# The problem
Beginning with the line that holds "Task: Click arrow" and ending with the last line of the entries, please output each line exactly, apart from any pictures.

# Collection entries
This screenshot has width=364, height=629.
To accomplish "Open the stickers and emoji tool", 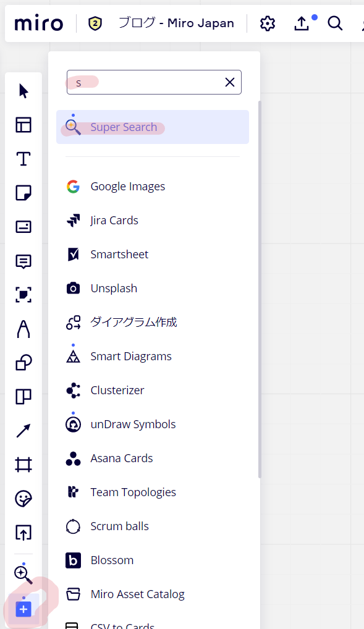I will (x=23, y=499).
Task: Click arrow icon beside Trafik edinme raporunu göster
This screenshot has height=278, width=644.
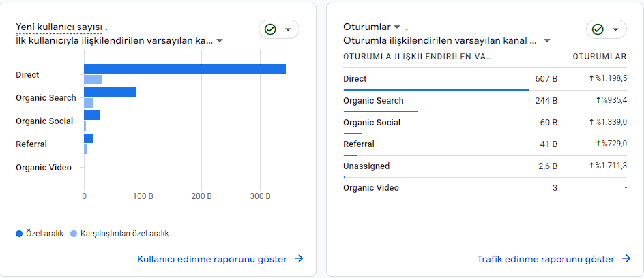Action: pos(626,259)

# Response to this exercise
Task: Click arrow icon beside Trafik edinme raporunu göster
This screenshot has height=278, width=644.
Action: pos(626,259)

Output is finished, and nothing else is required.